▶ ACTION ITEM:
The required output is the exact run of lines below that opens at the line with "[Enviar por correo electrónico] (97, 528)" and closes at the line with "felicity (99, 1874)".

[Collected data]
BEGIN
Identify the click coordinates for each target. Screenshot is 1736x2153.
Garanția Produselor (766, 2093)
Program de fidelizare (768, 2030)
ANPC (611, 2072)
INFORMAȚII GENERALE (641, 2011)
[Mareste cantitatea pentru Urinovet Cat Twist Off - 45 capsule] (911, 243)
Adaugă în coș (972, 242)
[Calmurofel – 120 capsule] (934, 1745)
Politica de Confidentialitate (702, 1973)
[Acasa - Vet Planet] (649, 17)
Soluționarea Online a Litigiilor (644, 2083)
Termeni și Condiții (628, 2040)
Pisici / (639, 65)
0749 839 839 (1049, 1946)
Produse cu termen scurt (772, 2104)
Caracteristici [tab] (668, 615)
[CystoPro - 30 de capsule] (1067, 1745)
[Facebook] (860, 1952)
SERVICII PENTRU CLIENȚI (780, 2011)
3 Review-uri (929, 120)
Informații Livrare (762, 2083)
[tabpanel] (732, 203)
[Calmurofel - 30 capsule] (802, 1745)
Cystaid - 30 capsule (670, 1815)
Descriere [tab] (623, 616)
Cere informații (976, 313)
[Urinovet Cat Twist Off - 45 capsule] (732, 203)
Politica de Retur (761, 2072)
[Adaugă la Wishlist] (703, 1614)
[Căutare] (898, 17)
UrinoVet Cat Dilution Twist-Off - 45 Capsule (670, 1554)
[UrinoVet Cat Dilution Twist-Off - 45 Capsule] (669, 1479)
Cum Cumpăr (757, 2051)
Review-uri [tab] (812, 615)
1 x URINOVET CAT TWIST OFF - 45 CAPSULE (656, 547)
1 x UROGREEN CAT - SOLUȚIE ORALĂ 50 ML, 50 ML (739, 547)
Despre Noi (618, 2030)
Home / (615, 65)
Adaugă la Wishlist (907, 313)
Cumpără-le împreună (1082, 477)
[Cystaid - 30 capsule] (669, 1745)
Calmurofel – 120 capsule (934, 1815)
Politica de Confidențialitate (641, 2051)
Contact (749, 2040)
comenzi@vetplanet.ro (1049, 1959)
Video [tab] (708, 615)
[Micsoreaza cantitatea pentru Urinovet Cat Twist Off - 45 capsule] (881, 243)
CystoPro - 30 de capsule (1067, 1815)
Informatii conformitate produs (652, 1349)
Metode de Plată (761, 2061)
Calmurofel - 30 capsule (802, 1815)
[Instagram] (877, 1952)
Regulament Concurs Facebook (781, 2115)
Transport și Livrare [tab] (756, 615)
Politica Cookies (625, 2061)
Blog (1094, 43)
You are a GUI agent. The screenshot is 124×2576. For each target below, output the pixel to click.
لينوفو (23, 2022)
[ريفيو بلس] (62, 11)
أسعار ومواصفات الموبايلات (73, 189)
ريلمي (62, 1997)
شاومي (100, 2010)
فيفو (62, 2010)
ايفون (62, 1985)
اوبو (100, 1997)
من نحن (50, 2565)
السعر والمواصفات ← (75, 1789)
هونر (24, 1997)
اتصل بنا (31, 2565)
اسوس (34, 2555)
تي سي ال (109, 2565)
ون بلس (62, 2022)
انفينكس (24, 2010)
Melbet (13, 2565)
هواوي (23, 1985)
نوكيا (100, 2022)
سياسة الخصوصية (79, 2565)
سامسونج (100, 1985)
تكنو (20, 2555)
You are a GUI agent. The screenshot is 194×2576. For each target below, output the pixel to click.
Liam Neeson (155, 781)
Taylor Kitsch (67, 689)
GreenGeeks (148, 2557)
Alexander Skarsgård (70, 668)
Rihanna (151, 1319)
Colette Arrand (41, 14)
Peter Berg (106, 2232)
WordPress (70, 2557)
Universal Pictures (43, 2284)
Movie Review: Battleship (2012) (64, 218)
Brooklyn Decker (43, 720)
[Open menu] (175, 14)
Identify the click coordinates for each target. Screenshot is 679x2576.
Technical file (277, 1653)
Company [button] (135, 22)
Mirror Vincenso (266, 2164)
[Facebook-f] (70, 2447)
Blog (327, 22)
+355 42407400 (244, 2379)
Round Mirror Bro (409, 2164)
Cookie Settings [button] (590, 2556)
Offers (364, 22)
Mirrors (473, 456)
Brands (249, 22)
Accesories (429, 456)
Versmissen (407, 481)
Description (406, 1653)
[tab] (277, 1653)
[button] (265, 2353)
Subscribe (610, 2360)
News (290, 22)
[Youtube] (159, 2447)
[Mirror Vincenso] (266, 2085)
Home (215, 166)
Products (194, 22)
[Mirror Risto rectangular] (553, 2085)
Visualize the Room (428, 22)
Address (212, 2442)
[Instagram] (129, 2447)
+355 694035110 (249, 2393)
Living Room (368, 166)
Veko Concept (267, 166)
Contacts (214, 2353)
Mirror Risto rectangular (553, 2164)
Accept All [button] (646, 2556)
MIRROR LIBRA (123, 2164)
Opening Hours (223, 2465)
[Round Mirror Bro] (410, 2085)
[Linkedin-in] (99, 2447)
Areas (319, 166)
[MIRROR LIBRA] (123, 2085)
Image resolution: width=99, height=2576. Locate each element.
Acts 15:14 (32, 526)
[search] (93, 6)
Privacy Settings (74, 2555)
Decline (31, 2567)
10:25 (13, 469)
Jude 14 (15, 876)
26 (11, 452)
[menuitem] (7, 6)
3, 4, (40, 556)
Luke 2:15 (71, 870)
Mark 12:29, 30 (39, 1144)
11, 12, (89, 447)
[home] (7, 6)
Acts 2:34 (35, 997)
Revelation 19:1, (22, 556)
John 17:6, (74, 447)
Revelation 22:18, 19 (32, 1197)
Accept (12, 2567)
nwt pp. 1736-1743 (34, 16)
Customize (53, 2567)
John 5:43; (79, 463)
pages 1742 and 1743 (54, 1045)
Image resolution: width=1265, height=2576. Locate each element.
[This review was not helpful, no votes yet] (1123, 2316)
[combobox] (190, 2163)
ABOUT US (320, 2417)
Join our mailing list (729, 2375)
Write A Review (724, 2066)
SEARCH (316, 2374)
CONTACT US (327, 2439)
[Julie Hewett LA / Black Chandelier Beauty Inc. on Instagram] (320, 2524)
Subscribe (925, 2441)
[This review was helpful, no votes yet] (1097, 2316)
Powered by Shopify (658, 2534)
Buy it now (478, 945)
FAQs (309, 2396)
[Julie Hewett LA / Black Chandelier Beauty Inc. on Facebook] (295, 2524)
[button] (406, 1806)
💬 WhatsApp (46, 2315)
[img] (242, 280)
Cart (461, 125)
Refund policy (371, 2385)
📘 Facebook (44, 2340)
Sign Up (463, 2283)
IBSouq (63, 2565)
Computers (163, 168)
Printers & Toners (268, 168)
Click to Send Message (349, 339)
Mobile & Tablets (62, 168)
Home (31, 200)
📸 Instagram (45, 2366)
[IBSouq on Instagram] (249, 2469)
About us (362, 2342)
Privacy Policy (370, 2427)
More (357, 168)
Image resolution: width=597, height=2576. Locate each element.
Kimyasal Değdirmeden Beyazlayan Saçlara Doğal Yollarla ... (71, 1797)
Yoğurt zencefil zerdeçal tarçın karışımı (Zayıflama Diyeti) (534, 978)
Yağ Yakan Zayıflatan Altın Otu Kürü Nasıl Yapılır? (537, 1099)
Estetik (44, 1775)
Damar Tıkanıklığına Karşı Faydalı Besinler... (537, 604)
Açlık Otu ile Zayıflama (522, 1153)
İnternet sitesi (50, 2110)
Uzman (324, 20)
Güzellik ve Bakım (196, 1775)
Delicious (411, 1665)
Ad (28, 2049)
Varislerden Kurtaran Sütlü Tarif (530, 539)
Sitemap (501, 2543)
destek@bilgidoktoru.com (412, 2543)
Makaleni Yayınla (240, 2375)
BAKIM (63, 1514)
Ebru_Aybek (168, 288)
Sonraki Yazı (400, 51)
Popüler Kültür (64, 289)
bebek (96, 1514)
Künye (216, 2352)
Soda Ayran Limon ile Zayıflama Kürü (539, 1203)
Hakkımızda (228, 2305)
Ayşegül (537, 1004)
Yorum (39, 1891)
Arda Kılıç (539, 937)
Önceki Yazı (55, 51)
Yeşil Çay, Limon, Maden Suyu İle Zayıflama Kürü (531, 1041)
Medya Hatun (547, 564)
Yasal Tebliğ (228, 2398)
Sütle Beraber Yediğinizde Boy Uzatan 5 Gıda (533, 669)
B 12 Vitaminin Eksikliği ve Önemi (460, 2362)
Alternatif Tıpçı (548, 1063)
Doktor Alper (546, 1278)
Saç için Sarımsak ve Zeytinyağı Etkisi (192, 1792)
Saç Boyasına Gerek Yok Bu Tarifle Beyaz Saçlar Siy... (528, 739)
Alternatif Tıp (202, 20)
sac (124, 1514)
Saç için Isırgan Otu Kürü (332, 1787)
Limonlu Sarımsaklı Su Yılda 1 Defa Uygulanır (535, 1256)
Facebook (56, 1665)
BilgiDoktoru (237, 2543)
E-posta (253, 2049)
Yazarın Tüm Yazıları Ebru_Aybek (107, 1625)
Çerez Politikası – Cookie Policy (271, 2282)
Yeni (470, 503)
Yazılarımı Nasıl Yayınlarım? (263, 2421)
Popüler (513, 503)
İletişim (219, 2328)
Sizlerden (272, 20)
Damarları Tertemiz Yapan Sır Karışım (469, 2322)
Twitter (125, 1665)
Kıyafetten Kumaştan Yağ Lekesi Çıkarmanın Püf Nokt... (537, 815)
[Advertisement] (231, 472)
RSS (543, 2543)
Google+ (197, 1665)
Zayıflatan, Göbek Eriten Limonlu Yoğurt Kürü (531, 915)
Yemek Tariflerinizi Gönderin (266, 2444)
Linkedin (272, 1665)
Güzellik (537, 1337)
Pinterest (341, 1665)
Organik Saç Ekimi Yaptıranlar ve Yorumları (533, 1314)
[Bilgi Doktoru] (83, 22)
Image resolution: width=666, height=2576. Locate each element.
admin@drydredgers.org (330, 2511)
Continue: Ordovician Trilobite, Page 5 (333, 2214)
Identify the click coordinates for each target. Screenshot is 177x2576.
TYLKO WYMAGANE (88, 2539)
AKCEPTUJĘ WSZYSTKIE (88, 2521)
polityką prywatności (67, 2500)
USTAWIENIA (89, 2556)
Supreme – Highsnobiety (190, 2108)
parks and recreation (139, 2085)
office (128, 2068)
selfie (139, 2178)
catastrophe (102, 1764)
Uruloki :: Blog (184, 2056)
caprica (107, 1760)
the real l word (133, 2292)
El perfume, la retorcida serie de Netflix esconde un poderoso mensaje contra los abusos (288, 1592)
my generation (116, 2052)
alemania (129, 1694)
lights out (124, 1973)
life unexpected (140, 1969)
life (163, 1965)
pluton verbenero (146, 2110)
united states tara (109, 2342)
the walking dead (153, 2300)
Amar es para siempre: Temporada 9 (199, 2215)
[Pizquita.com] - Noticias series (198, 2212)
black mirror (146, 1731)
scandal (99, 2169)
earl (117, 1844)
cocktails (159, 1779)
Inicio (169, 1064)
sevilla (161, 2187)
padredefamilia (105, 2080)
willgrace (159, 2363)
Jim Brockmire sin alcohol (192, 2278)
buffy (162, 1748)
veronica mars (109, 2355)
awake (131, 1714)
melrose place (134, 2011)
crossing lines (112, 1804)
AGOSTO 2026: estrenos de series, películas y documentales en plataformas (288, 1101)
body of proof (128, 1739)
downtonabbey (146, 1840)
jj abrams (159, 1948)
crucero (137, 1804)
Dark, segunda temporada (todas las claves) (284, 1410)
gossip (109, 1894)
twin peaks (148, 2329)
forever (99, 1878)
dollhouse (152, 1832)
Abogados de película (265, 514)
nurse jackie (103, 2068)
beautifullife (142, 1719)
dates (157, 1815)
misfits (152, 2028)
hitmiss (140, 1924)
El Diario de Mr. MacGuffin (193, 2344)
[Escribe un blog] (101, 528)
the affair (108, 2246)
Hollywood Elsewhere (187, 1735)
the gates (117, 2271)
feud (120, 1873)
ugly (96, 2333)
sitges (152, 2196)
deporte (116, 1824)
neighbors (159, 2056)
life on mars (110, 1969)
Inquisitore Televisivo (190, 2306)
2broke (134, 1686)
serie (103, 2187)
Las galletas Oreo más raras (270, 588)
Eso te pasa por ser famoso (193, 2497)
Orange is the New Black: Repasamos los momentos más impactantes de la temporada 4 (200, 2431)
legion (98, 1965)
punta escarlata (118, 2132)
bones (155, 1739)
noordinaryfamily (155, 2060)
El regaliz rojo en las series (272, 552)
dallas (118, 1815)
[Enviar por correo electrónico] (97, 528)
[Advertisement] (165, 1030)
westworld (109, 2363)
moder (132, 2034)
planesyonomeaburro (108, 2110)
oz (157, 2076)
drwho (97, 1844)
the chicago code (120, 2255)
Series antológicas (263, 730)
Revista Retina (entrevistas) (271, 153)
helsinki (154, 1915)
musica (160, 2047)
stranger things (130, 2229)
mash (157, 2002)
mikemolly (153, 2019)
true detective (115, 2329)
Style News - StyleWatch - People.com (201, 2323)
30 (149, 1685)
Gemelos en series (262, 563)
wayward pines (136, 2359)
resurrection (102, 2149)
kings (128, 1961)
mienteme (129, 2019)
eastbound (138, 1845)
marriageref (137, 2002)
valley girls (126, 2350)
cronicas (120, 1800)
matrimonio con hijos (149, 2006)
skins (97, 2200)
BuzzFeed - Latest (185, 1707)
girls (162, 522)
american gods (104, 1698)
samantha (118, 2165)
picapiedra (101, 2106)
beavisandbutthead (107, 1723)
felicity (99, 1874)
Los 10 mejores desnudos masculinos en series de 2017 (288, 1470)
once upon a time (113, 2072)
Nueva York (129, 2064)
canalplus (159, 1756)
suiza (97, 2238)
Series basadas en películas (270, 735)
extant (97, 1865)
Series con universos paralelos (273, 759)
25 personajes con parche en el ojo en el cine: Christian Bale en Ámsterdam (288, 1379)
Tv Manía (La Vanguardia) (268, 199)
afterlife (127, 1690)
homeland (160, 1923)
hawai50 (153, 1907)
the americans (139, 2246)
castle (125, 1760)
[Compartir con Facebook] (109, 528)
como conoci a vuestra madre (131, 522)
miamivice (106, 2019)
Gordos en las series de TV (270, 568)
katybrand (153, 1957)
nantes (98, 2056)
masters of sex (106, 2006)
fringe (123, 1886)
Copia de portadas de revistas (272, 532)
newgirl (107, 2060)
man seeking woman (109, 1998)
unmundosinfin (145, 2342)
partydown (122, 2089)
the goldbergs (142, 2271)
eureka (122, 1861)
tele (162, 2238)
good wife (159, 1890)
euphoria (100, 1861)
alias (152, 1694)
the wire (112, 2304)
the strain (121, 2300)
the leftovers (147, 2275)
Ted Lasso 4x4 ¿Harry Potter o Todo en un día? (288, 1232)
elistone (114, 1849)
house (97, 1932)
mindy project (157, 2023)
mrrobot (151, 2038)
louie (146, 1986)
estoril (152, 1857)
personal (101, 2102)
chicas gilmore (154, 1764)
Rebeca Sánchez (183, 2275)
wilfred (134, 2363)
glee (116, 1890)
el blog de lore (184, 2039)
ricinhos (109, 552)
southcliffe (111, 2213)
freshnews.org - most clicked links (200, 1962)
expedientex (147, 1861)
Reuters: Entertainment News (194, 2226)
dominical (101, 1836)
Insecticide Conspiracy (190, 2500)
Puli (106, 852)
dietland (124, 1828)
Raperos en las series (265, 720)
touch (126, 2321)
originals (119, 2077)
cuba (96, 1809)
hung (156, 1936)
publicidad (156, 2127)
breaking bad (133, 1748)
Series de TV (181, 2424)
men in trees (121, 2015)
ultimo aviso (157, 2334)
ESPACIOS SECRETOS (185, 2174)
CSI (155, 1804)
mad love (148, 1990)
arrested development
END
▶ TASK ANSWER:
[Enviar por correo electrónico] (97, 528)
[Advertisement] (165, 1030)
westworld (109, 2363)
moder (132, 2034)
planesyonomeaburro (108, 2110)
oz (157, 2076)
drwho (97, 1844)
the chicago code (120, 2255)
Series antológicas (263, 730)
Revista Retina (entrevistas) (271, 153)
helsinki (154, 1915)
musica (160, 2047)
stranger things (130, 2229)
mash (157, 2002)
mikemolly (153, 2019)
true detective (115, 2329)
Style News - StyleWatch - People.com (201, 2323)
30 (149, 1685)
Gemelos en series (262, 563)
wayward pines (136, 2359)
resurrection (102, 2149)
kings (128, 1961)
mienteme (129, 2019)
eastbound (138, 1845)
marriageref (137, 2002)
valley girls (126, 2350)
cronicas (120, 1800)
matrimonio con hijos (149, 2006)
skins (97, 2200)
BuzzFeed - Latest (185, 1707)
girls (162, 522)
american gods (104, 1698)
samantha (118, 2165)
picapiedra (101, 2106)
beavisandbutthead (107, 1723)
felicity (99, 1874)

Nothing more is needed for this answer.